2007-05-21
The U.S. Department of Labor issued an interim final rule on distributions from terminated individual account plans.
On February 15, 2007, the Employee Benefits Security Administration of the U.S. Department of Labor (DOL) published an interim final rule that amends the regulation on distributions from terminated individual account plans under ERISA Section 404. The interim final rule modifies the safe harbor in the regulation to reflect a provision in the Pension Protection Act of 2006 (PPA) that permits distributions on behalf of nonspouse beneficiaries to be rolled over into individual retirement plans, with favorable tax treatment for the nonspouse beneficiaries.
Background
ERISA Reg. Section 2550.404a-3 provides for plan fiduciaries of terminated plans a fiduciary safe harbor (which, if satisfied, will be deemed to meet ERISA's 404(a) prudence requirements) for making distributions on behalf of participants or beneficiaries who fail to make an election as to the form of benefit distribution. This safe harbor required the distribution to be made to an account that was not an individual retirement plan because at the time the regulation was published (April 2006), a distribution from an individual account plan to a nonspouse beneficiary was not considered an eligible rollover distribution under Code section 402(c) and therefore could not be rolled over to an individual retirement plan. As a result, the distribution to the nonspouse beneficiary resulted in the payments being subject to income tax and mandatory withholding.
PPA changed the tax rules for distributions on behalf of nonspouse beneficiaries for distributions made after 2006. PPA amended Code section 402(c) to allow the direct rollover of a deceased participant's benefit from an eligible retirement plan to an individual retirement plan, established on behalf of a designated nonspouse beneficiary. The rolled-over distribution is not subject to mandatory tax withholding, and the nonspouse beneficiary is not subject to immediate income tax. The nonspouse beneficiary is treated as inheriting an individual retirement plan and may enjoy continued tax-deferral of the benefits, similar to that available to participants and spouses.
Interim Final Rule
In the interim final rule published on February 15, 2007, the DOL modified the safe harbor under ERISA Reg. Section 2550.404a-3(d)(1)(ii) to reflect the favorable tax treatment extended to nonspouse beneficiaries by PPA. The safe harbor now requires that in the case of a distribution on behalf of a missing, designated nonspouse beneficiary, the deceased participant's benefit be directly rolled over to an inherited individual retirement plan established to receive the distribution on behalf of the beneficiary.
The DOL also revised the model Notice of Plan Termination under ERISA Reg.
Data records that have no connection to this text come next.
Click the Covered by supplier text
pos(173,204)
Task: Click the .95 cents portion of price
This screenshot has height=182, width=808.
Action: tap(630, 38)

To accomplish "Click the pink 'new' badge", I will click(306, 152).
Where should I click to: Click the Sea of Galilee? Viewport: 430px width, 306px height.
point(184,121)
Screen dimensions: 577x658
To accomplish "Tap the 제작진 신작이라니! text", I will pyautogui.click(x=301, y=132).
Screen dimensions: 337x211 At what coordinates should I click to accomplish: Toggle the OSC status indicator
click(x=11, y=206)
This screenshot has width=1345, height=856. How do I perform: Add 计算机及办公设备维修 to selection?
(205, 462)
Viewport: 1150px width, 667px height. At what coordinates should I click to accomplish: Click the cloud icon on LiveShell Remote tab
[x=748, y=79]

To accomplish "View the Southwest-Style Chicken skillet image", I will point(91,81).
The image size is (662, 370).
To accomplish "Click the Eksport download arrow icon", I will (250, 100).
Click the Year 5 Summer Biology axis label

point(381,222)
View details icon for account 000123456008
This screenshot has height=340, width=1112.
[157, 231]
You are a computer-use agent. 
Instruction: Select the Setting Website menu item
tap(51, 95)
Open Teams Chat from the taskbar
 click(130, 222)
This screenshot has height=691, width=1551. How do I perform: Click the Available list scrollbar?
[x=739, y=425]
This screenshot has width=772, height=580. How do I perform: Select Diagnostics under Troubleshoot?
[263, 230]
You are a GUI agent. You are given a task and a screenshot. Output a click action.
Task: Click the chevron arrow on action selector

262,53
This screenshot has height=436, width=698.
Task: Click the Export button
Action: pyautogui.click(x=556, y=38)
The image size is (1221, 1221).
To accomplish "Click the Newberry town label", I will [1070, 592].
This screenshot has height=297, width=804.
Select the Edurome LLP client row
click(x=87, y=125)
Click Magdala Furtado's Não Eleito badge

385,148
Section 2550.404a-3 to specify that if a nonspouse beneficiary does not make a timely election, the account balance will be transferred directly to an inherited individual retirement plan.
The interim final rule requires qualified termination administrators of abandoned plans to make similar rollover distributions on behalf of missing nonspouse beneficiaries to qualify for the fiduciary safe harbor.
The interim final rule applies to distributions made on or after March 19, 2007.